Rare Conjoined Twins Successfully Separated by Nemours Surgeons at Wolfson Children’s Hospital


[MUSIC PLAYING] Conner is a little
more laid back usually. It takes him– he kind
of observes everything and makes his decisions
about how he’s gonna react. Carter is much more
social initially. He’s quicker to smile. His whole face lights up. And he’s just a little
flirt, aren’t you? The babies were
thoraco-omphalopagus conjoined twins. It’s a fancy term that
means their lower chest walls were connected,
their livers were fused, as it turns out, their bile
ducts were fused as well. Then finally, they
did share a portion of their small intestine. This is such a rare
anomaly, and it’s such a significant
procedure, that you really do need to bring
together a team that has the expertise
to be able to deal with what you’re gonna fix. First time I met
Dr. Robie and Dr. Poulos was when I was
pregnant with the twins and they actually went over
the MRI results with us. What gave me confidence with
these doctors in the place here is their confidence level. I’ve actually
participated in separation of omphalopagus twins
before, and so I did have a pretty good idea of
how things were going to go. Dr. Dunn is the chief of
surgery, the department head of surgery at the duPont
Hospital in Wilmington. But he’s also a gifted
pediatric transplant surgeon. My role is to help
Dr. Robie, Dr. Poulos decide where it is to
actually divide the liver. We had our experts from Nemours
Children’s Specialty Care, Wolfson Children’s
Hospital, and our colleagues from the University of Florida. We were all united taking care
of these special little boys. One of the issues
was trying to get both twins to grow adequately. And since blood supply
was shunted from one twin to the other, you
fed both twins, but one grew a lot and
one grew very slowly. We were actually thinking
about waiting til they were nine months of age. They essentially told us, no,
we need to go sooner than that. [INTERPOSING VOICES] When I seen Carter and
Conner’s NICU nurses all there today, it made me feel
so– I can’t even– I don’t know the word.
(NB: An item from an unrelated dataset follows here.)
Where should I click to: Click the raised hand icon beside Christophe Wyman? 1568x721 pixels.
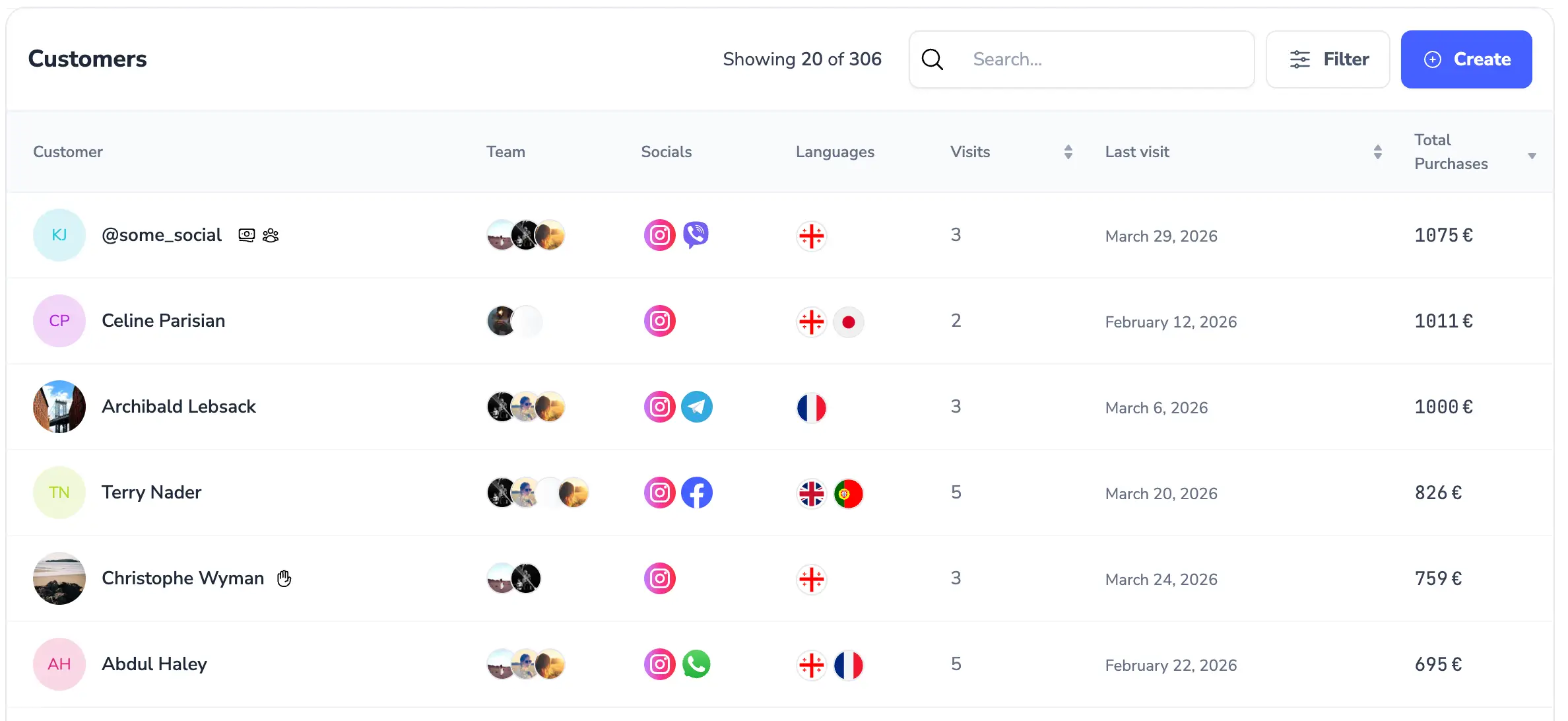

But they love Carter and Conner
and it was really awesome that they were there. The anesthesia team were two
attendings– one for each boy. We had a green team
and a blue team. The green team
took care of Connor and the blue team’s Carter. It’s not every day that you get
to be involved in separation of conjoined twins. It was a really climactic
point for most of our careers. When we were dividing the twins
as the separation continued, I could see that everything
was going to be fine. Dr. Poulos picked up Carter and
took him over to another bed. When the boys were
actually separated, there was such an element
of excitement in the room that actually people applauded. It was really cool. [LAUGHS] I came in to update
the family about where we were in the separation
of the twins by the liver. And at that point, I got a
call from the [INAUDIBLE]. And that everything is
going about amazingly super. They’re separated! Oh! The feeling I had was
wow, that was quick! And how exciting,
because the time we’d been waiting for for so long
is here, and this is it. So after racing back there,
captured the actual movement to the table, and then being
able to bring that back to them so they could
actually witness as they’d been fully separated. Oh! Oh! [GASPS] Now they are truly
boys, individuals. It’s probably once in a
lifetime for most of us. And that piece is truly
feeling like a part of history. We were ready and successful
in separating them. That’s the man with the plan. That’s the man
that did it, dude. That’s the man
whose hands it’s in. You prepare all your
professional career for these type of major cases. And it is a very
fulfilling experience. [LAUGHTER] We all give him a hug. As of this morning,
I think we are seeing that they’re doing
better being separate rather than when
they were conjoined. It felt good to see
them in separate rooms, and they seem like
individuals now. I’d like to thank
the Mirabal family. We appreciate their
trust in allowing us to care for Carter and Conner. This hospital has shown me some
of the best people I’ve ever met in my life. I love it. And I will give them my
thanks for the rest of me and my children’s lives. We’re looking
forward to continue to care for these babies. So they look good
and we’re pleased. They still are in intensive
care, but they’re stable. And we couldn’t ask
for anything better. [MUSIC PLAYING]

25 thoughts on “Rare Conjoined Twins Successfully Separated by Nemours Surgeons at Wolfson Children’s Hospital

  1. I love Nemours, my son just had surgery today and you guys are by far the best children's hospital I've ever encountered. The level of expertise is amazing.

  2. i'm so happy all goes well with those little angels..gratzz with your beautifull twin. 🙂 god bless. from a mom from The netherlands.

  3. my question is that .how the treating gynac or any other doctor could not see the critical position of the babies ?there are periodical sonographies throughout pregnancy.then how can nobody was able to find out the strange babies?if locketed earlier thus problems may have not raised.doo surprising!in such big counties.